En 1589, Duplessis-Mornay fut envoyé à Saumur par Henri IV pour prendre possession de la ville. En 1593, il décida que la Place deviendrait une forteresse importante, capable de soutenir un siège et, dans ce but, sur les plans de l'ingénieur Bartholoméo, fit entourer le donjon sur tout son pourtour et y compris une vaste cour adjacente, d'une enceinte formée de redents et de bastions. Ces remparts, en pierre, existent, toujours; ils supportent un terre-plein et sont couronnes d'un parapet. Jadis de petites guérites ou échauguettes en encorbellement étaient suspendues aux angles saillants des bastions. Elles n'ont pas été rétablies. Deux demi-lunes (à l'ouest et au sud) défendaient les deux portes. L'enceinte bastionnée n'a pas été modifiée. En même temps Duplessis-Mornay faisait élever, à l'extérieur de la partie ouest de la ville, une autre enceinte de terre, commençant à 200 mètres en deçà de la tour Grenetière, enveloppant tout le faubourg Saint-Nicolas des Bilanges et par conséquent les portes de la Bilange et du Puits-Tribouillet, et finissant à la Loire. Cette enceinte supplémentaire comportait cinq bastions et était dotée de deux portes: le portail Louis et le portail Henri. Cette enceinte de terre a disparu dès la première visite que fit Louis XIII à Saumur (5 à 9 avril 1622) après celle du 17 mai 1621, au cours de laquelle il avait enlevé à Duplessis le commandement de la Place. Quelques semaines après le départ de Duplessis-Mornay un incendie détruisait le logis de la garnison du château avec les magasins et les munitions. Heureusement le donjon fut épargné. Durant la Fronde le château tomba aux mains des rebelles et fut gouverné par Dumont qui, d'ailleurs, se trouva bientôt dans l'obligation de capituler et rendit la place au comte de Comminges. Puis, pendant une longue période il ne se passe rien d'important au château qui était commandé par un lieutenant du Roi assisté d'un major et d'un aide-major.

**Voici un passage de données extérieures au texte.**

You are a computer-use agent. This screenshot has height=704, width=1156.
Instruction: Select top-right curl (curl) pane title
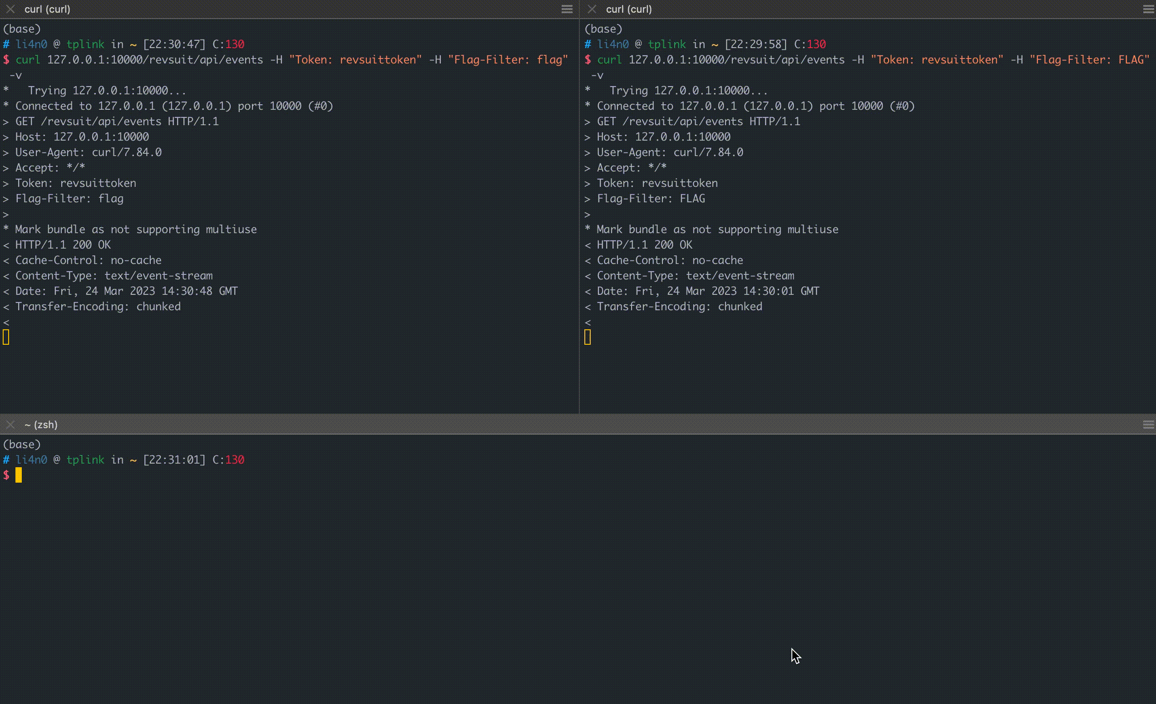[629, 9]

Signalons cependant que le surintendant des Finances Fouquet, arrêté le 5 septembre 1661 sur l'ordre du Roi, en sortant du château de Nantes, fut dirigé sur la Bastille pour y être écroué et passa successivement, au cours du transfert, le 6 septembre à Ingrandes, le 7 au château d'Angers, où il resta trois mois, puis aux châteaux de Saumur, d'Amboise et de Vincennes où il ne fit que de courts arrêts. Fouquet ne resta qu'une nuit au château de Saumur, du 10 au 11 décembre 1661. A la fin du XVIIe siècle, les huguenots, refusant de signer la formule d'abjuration, furent incarcérés au château de Saumur et mis au cachot. La fille cadette de Tallemant des Réaux (Charlotte) et Tallemant de Lassac connurent cette vie pénible. Charlotte, entêtée dans ses idées religieuses et ne voulant pas suivre ses parents dans leur soumission, fut arrêtée en mars 1686, transférée du couvent à Fort-l'Evêque, de la Bastille au château de Saumur. De Saumur on l'envoya à Mons (Hainaut) le 2 mars 1688. Daniel de Larroque fut également détenu à Saumur. Pour avoir écrit un pamphlet où le gouvernement du roi était accusé de n'avoir pris aucune mesure pour prévenir la famine, Larroque fut enfermé au Châtelet d'abord, puis au château de Sau mur où il resta cinq ans. En 1730 Louis-Charles Le Tellier, ancien garde du corps, est lieutenant de la compagnie des gens d'armes invalides au château de Saumur. En 1745, après la bataille de Fontenoy, le roi Louis XV ayant décidé que le château deviendrait prison d'Etat, le lieutenant du Roi, commandant, eut alors sous ses ordres, comme garnison du fort, une compagnie de vétérans de l'armée du Hanovre auxquels on laissa, en souvenir de leurs exploits, un parc d'artillerie d'honneur formé de trois grandes couleuvrines de bronze données par Richelieu au comte de Sceaux, le gouverneur qui avait succédé à Duplessis Mornay. L'une de ces couleuvrines fut enlevée par les Vendéens aux Saumurois, le 16 mars 1793, au combat de Coron. Les Vendéens la baptisèrent la Marie-Jeanne et en firent l'objet d'un culte superstitieux. Entre 1760 et 1789, le nombre des prisonniers d'Etat enfermés à la forteresse ne dépassa pas le chiffre de huit à dix personnes dont le comte de Sades (1740-1814), le sieur Lenormand d'Etioles, parent de l'époux de Madame de Pompadour, et l'amiral comte Yves de Kerguelon-Trémarec, navigateur (1734-1797) enfermé en 1774 à la suite d'une condamnation encourue pour avoir abandonné enmer un canot et les hommes d'équipage montant ce canot.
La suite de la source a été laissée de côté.